Por otra parte, la quiebra de la convivencia pacífica en barrios de la naturaleza de San Cristóbal de los Ángeles, donde el hacinamiento no es, desde luego, el único y posible elemento generador de opresión, y su consecuente agresividad desplazada es un síntoma que se haría mal en atribuir en exclusiva a la presencia gitana. Al margen de exigir las responsabilidades,individuales que correspondan a cada acción delictiva, los gitanos, como grupo, pueden pasar a desempeñar, en circunstancias de crispación asignable a otros factores, el papel de catalizadores y precipitadores de una insatisfacción social de más alcance. No tendría por qué ser éste el caso de San Cristóbal de los Ángeles si el asunto se hubiera limitado a un incidente de esquina. Pero no se ha tratado de eso sólo y, por tanto, ninguna autoridad responsable que constate la magnitud de esa refriega debería soslayar su significado. Un significado que, más allá de la anécdota inicial, convierte la protesta, espontánea y virulenta, en la más clamorosa denuncia del menosprecio que a la política convencional y a sus dirigentes, no menos convencionales, merece, hasta el momento, la vida y la convivencia inmediata de las gentes.
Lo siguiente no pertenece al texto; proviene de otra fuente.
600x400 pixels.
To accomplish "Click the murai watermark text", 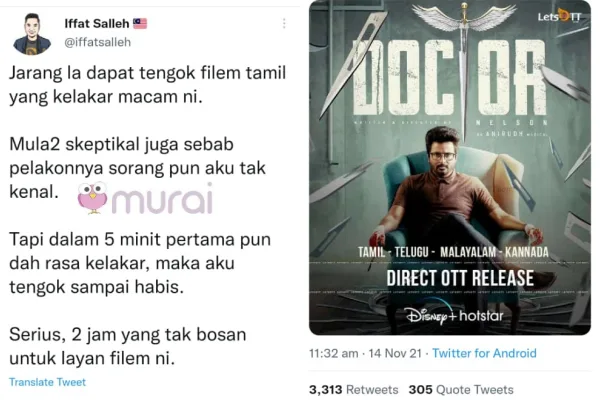I will [x=162, y=198].
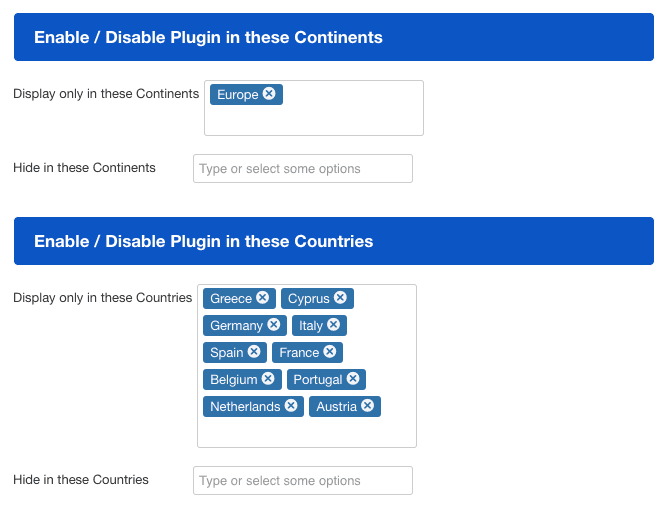This screenshot has height=519, width=670.
Task: Click the Countries section header bar
Action: pyautogui.click(x=333, y=242)
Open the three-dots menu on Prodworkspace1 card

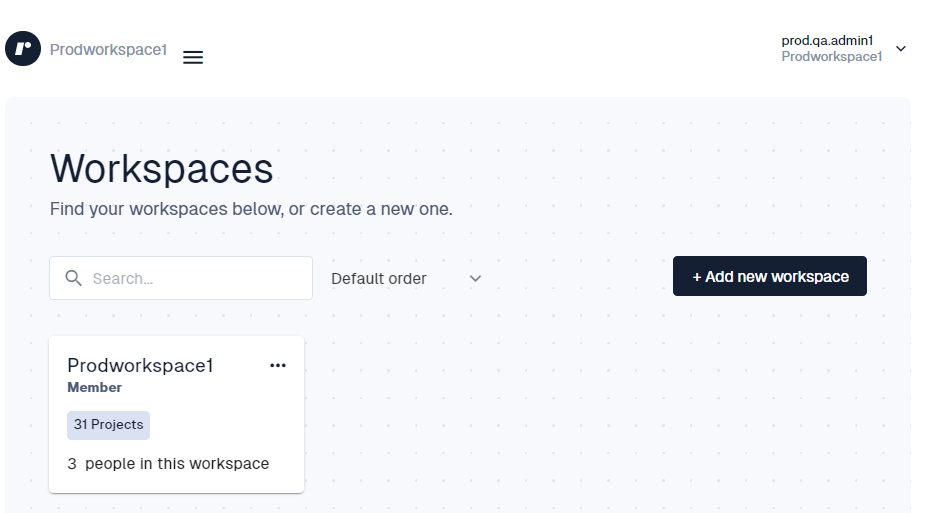pos(278,365)
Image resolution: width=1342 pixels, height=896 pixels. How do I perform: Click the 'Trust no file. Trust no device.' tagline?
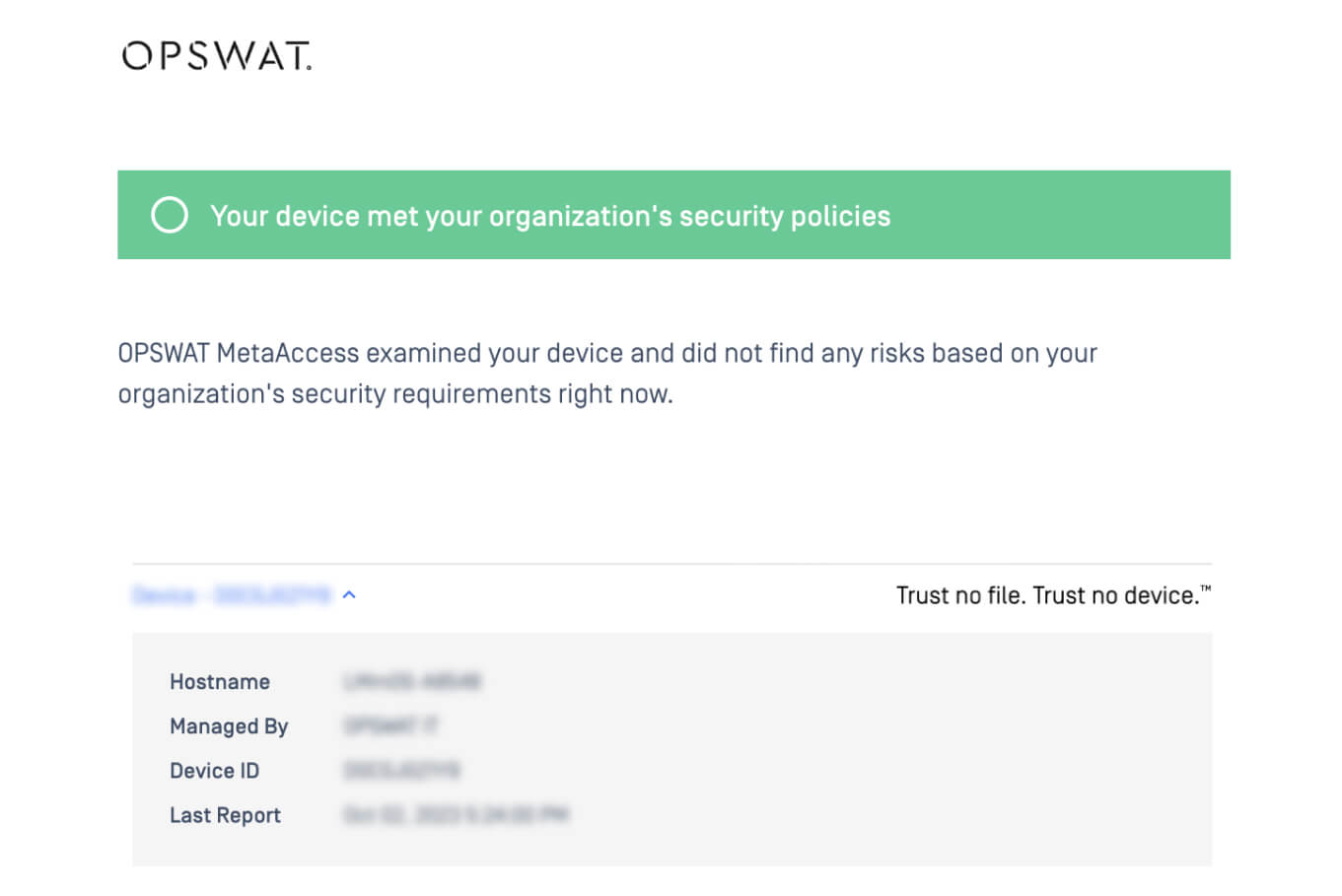pyautogui.click(x=1046, y=595)
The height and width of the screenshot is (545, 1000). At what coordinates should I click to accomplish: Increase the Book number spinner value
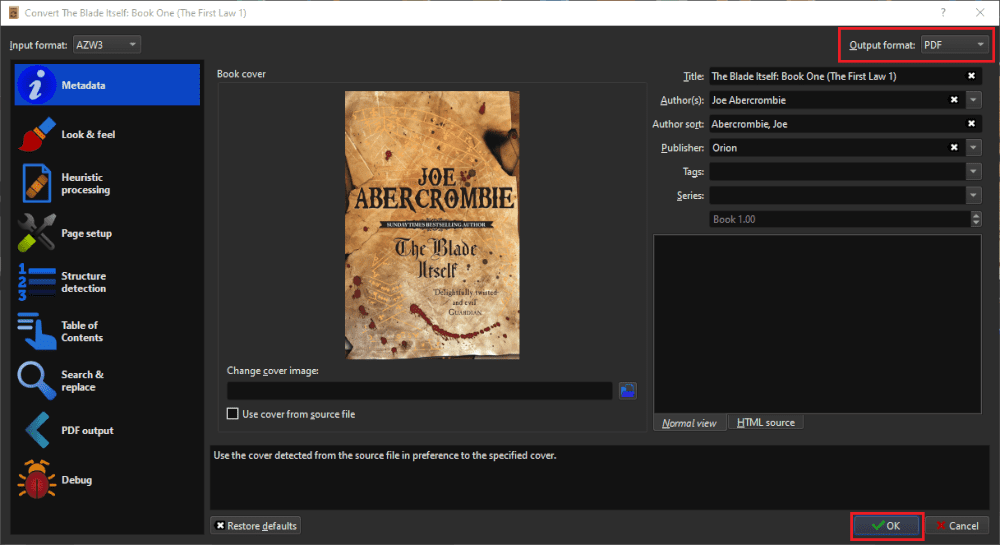(976, 215)
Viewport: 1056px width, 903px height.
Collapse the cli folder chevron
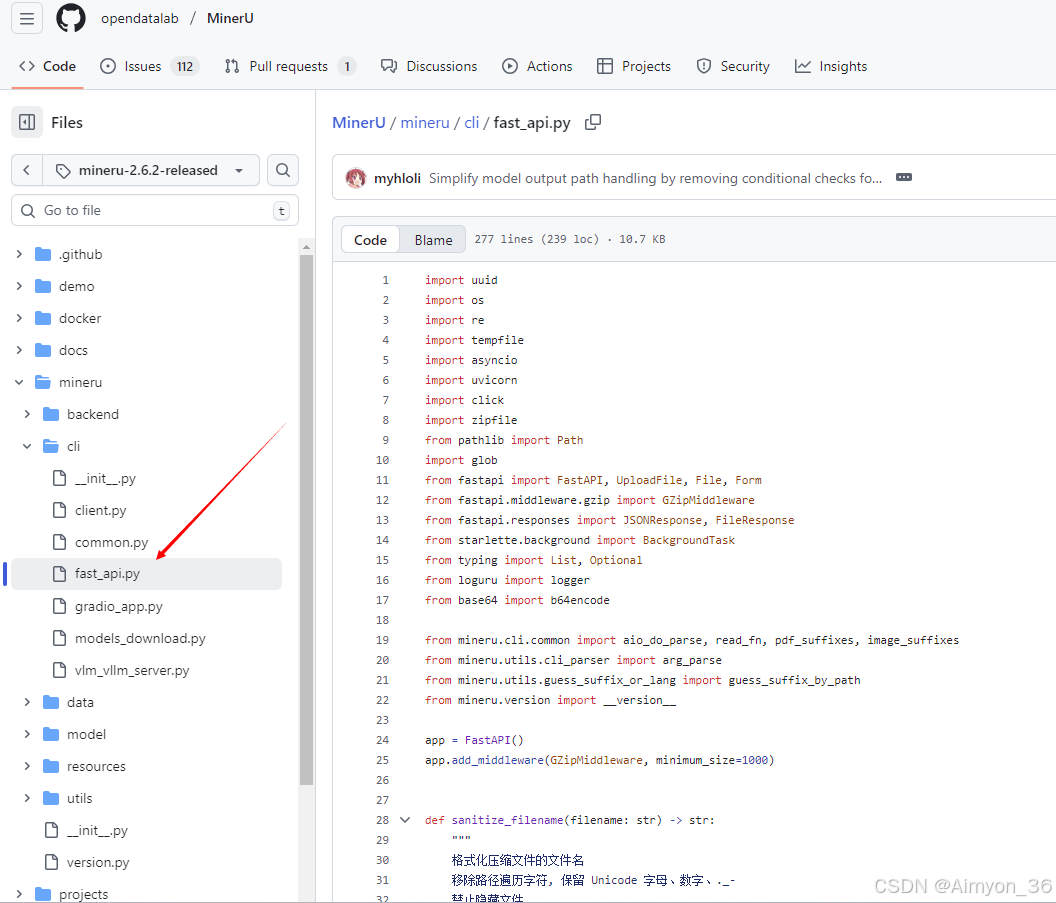[27, 446]
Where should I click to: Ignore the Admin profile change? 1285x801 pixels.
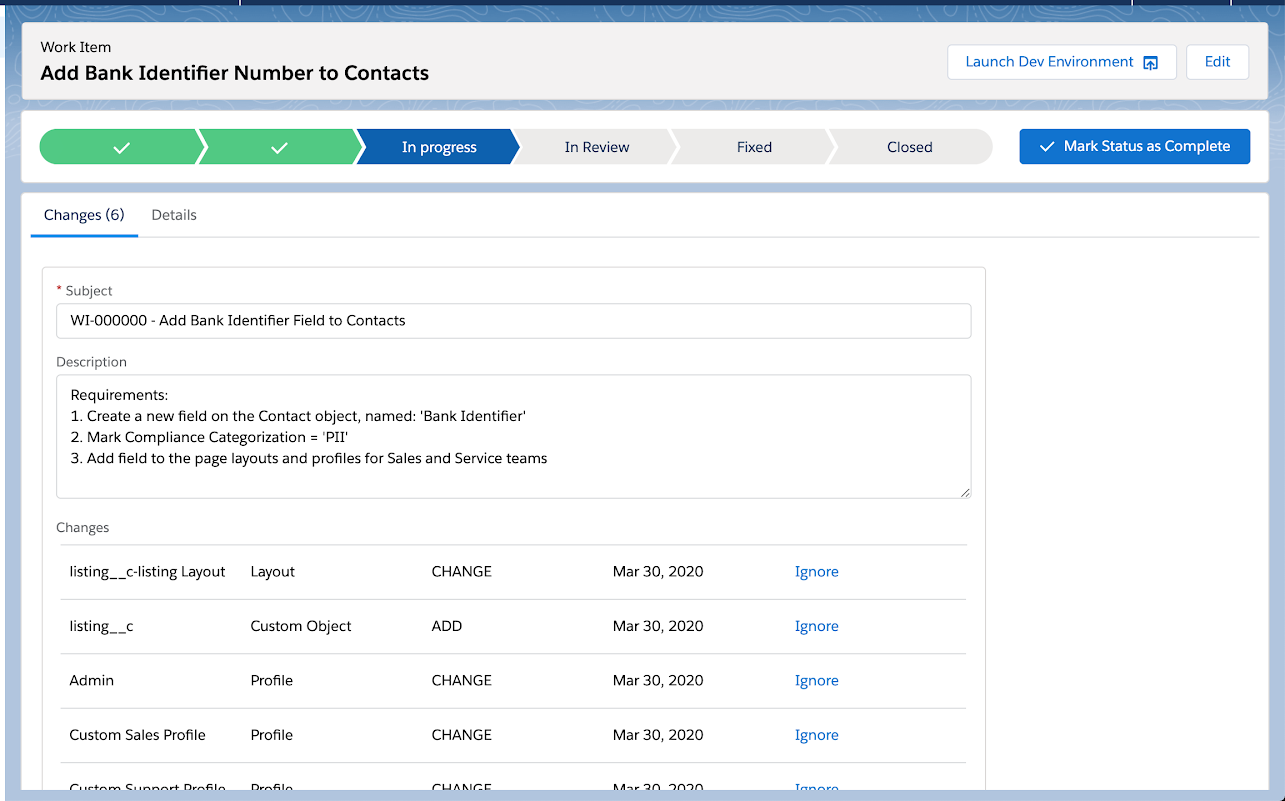point(816,680)
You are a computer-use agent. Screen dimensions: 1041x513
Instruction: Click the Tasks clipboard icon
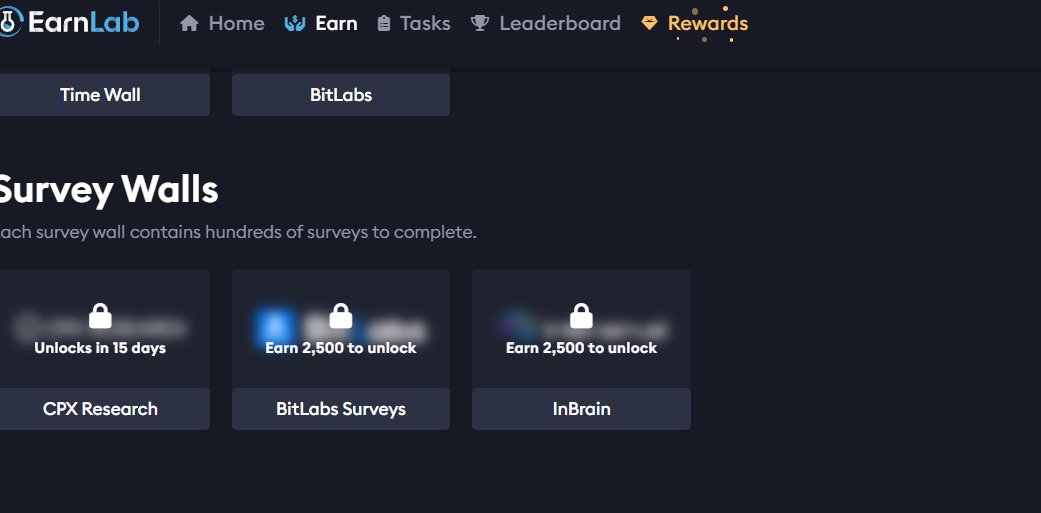384,24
Efectivamente, los gitanos, analfabetos y no censados, no cuentan como electores. Su contabilidad es irrelavante para unos partidos u otros. Y, en todo caso, siempre podrá imputarse su comportamiento desviado a la misma naturaleza de su diferencia. Para ello no han de faltarle suficientes coartadas en una sociedad española donde aún persisten los estigmas antigitanos cultivados desde el siglo XVI y donde estos asuntos de miseria tienden, por pura conservación, a ignorarse u olvidarse. Efectivamente, los gitanos no cuentan para el recuento político. Ni son bastantes para decidir nada ni están lo suficientemente organizados, en su mismo desconcierto y segregación, para hacer valer sus derechos. Lamentablemente, al parecer, sólo explosiones de este género, como la de San Cristóbal de los Ángeles, son capaces de hacer entender a los responsables de la gobernación que una sociedad no se encuentra atendida políticamente si no se atiende a la vida de cada uno de sus grupos. Uno a uno y por pequeños que sean, por pobres o por secularmente olvidados que hayan sido. Porque es ahí, y sólo mediante su reflejo en ese punto, donde se decide el bienestar y la libertad de los ciudadanos.